The royalties involved are title-specific fees. That means it’s money derived from the foreign licensing of books or other publications where a single author can be identified by the foreign collecting societies that monitor usage and collect usage fees. The sums owed to any individual may not be large. Still, we believe that paying artists what they’re due constitutes both an important principle and establishes a precedent for retaining our rights in the digital era.

Returning these title-specific royalties to artists is a start. Yet it still leaves open the far larger question of non-title specific royalties. These are collective fees derived from work that appears in magazines, newspapers, annual reports and other collective works.

Collective fees can be returned to artists only by a collecting society properly chartered to receive funds and make equitable distributions to rightsholders. In the US, 12 illustrators organizations have come together for this purpose. We’ll have more to say about that shortly.

In the meantime, here’s how you can see if you have money currently waiting for you and what you’ll need to do to receive it:

Your name may be posted here:
http://www.authorscoalition.org/individual_author_distributions/index.html
(Click on the box labeled LIST OF AUTHORS.)

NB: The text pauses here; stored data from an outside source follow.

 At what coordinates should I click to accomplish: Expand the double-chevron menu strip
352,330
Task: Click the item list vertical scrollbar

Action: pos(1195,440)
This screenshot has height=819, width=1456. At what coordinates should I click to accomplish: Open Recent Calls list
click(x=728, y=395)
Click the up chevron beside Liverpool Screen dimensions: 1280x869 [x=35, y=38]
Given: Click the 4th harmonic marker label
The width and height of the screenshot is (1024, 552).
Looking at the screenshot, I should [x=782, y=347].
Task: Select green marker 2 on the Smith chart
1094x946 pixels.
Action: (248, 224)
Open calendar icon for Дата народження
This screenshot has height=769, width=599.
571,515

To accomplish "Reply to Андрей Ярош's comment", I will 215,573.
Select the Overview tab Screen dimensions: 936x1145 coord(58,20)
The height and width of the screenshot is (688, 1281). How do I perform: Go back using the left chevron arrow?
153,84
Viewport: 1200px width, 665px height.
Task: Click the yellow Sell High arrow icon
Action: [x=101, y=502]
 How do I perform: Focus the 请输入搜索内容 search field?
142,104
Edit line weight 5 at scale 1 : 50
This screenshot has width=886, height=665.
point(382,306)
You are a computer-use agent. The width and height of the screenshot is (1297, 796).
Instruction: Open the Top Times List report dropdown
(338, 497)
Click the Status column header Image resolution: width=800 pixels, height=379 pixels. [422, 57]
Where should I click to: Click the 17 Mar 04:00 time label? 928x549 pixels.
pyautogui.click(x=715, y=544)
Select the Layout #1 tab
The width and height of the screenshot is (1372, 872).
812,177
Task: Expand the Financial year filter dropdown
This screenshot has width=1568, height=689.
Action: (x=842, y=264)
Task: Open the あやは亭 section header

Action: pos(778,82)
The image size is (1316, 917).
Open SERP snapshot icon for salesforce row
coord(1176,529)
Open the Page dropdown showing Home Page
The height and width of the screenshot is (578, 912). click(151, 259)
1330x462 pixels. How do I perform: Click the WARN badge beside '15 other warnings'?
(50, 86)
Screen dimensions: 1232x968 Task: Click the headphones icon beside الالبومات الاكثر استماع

1) Download and fill out the ACA Collection and Claim Form PDF here:
http://www.authorscoalition.org/individual_author_distributions/ACA_Collection_Claim_Form.pdf

2) Download and fill out the W-9 Form PDF here:
http://www.irs.gov/pub/irs-pdf/fw9.pdf

3) Fax them to Authors Coalition at 313-882-3047, or mail to:

Authors Coalition of America
IAD
280 Moross Road
Grosse Pointe Farms, MI 48236

For the record, the Illustrators’ Partnership is not associated with the Authors Coalition of America.